The Runtime Dimension of Ethics in Self-Adaptive Systems
Marco Autili, Gianluca Filippone, Mashal Afzal Memon, Patrizio Pelliccione
TL;DR
The paper addresses the problem of ethics at runtime in self-adaptive systems operating in ethically sensitive, multi-stakeholder environments, where decisions have social, environmental, and regulatory consequences. It proposes shifting from fixed, design-time ethical rules to runtime ethical reasoning by treating ethical preferences as runtime requirements and embedding ethics-based Multi-$\ast$ Negotiation within the adaptation loop. A five-part research agenda (RD1–RD5) with concrete research questions is outlined to enable representation, reasoning under uncertainty, conflict management, scalable negotiation, and accountability.
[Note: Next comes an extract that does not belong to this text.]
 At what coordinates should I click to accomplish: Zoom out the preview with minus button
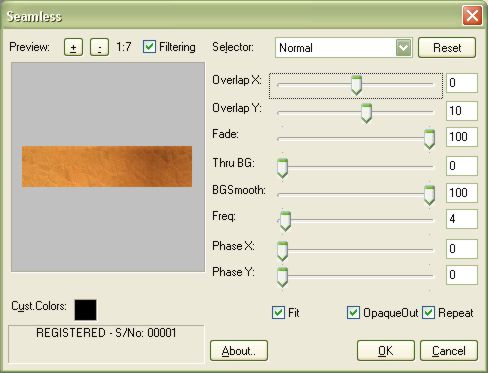pos(99,47)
Through a running drone example and a design-sci, empirical, and assurance-focused methodology, the work aims to enable ethically adaptive, socially legitimate, and auditable behavior in real-world deployments, i.e., systems that operate with runtime ethics under hard-ethics constraints while accommodating soft-ethics variation.
Abstract
Self-adaptive systems increasingly operate in close interaction with humans, often sharing the same physical or virtual environments and making decisions with ethical implications at runtime. Current approaches typically encode ethics as fixed, rule-based constraints or as a single chosen ethical theory embedded at design time. This overlooks a fundamental property of human-system interaction settings: ethical preferences vary across individuals and groups, evolve with context, and may conflict, while still needing to remain within a legally and regulatorily defined hard-ethics envelope (e.g., safety and compliance constraints). This paper advocates a shift from static ethical rules to runtime ethical reasoning for self-adaptive systems, where ethical preferences are treated as runtime requirements that must be elicited, represented, and continuously revised as stakeholders and situations change. We argue that satisfying such requirements demands explicit ethics-based negotiation to manage ethical trade-offs among multiple humans who interact with, are represented by, or are affected by a system. We identify key challenges, ethical uncertainty, conflicts among ethical values (including human, societal, and environmental drivers), and multi-dimensional/multi-party/multi-driver negotiation, and outline research directions and questions toward ethically self-adaptive systems.